Outra das vantagens é que quando uma empresa envia um email com fatura, pode-se logo a partir do email iniciar um pagamento. “Quando alguém recebe um email com a fatura da NOS, pode clicar num botão que inicia o pagamento, o cliente identifica a conta bancária de onde quer que saia o valor e o pedido de pagamento vai logo para a conta bancária, basta autorizar o pagamento que é executado em 10 segundos, é instantâneo”.

Lancastre também destaca a forma como uma única plataforma, mesmo sem pertencer a nenhum banco, pode agregar toda a informação bancária. “A informação pode ficar consolidada numa única app”. Daí que a Easypay prepare muitas novidades nesta área para 2019. O CEO garante: “só vencem as empresas que deram poder aos utilizadores”. O responsável admite procurar para “a nova Easypay” a facilidade que se sente quando se usa o Revolut. Os utilizadores “têm poder, quando vêm a informação agregada e podem escolher a conta de onde sai, com que regras”.

Daí que a nova diretiva seja uma “oportunidade tremenda”. A Easypay espera lançar em breve, neste contexto, uma app para empresas onde se agrega toda a informação bancária”. Há ainda outros projetos a pensar “no público em geral”.

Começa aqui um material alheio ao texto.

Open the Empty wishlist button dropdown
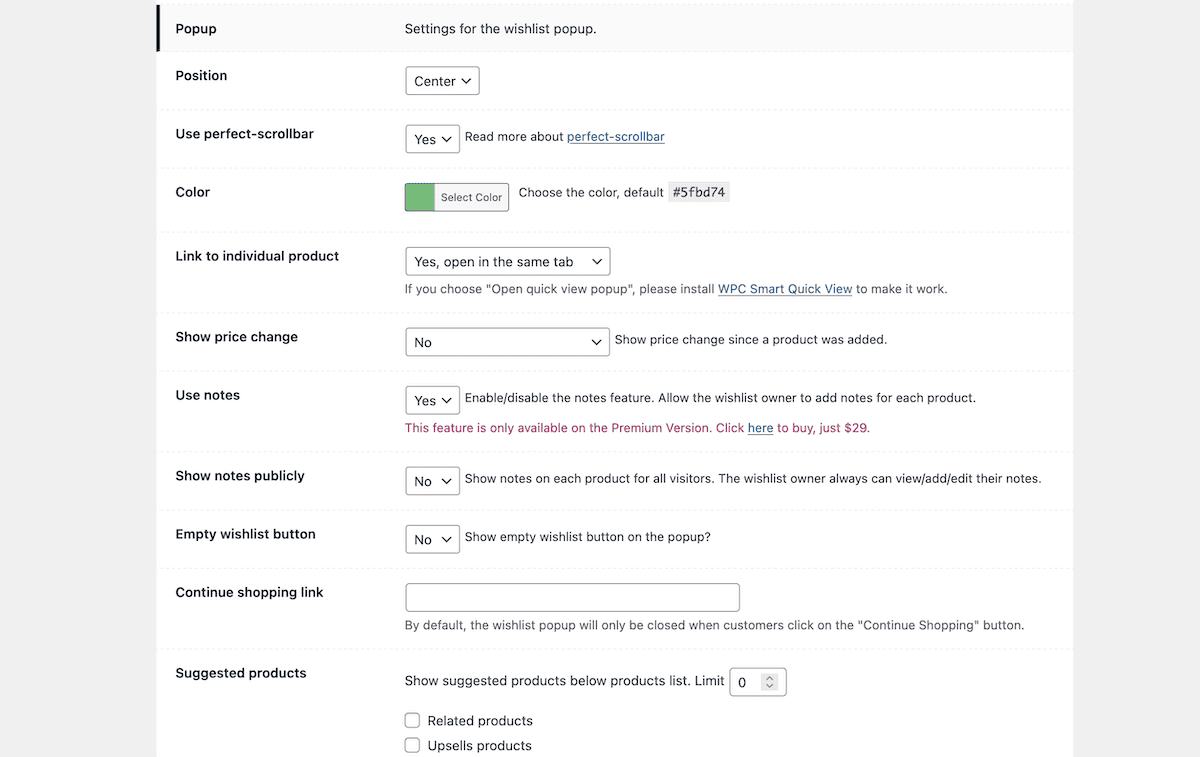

Para sustentar a sua mudança, a empresa espera investir mais 250 mil euros em 2019 e passar de 17 funcionários, para os 24. “As empresas são as pessoas, se não tiver Ronaldos não marco golos”, explica Sebastião Lancastre que, admite, que há dificuldade em “reter talento por competirem a nível de tecnologia com grandes empresas”.

177 milhões de euros em operações

A Easypay terminou o ano de 2018 com previsões de 177 milhões de euros de pagamentos processados. “Isso significa que os nossos clientes fizeram 177 milhões de vendas, o dinheiro passa nas nossas contas mas não é nosso, é dos clientes”. Em 2017 foram menos 33 milhões de euros (144 milhões).

As receitas diretas para a empresa aproximaram-se dos três milhões de euros, mais 42% do que no ano anterior. Dos milhares de clientes, a Easypay tem o MediaMarkt, Gulbenkian, Global Media, Unicef, Remax, Renova. Mas há exemplos paradigmáticos da diferença que empresa tem conseguido fazer.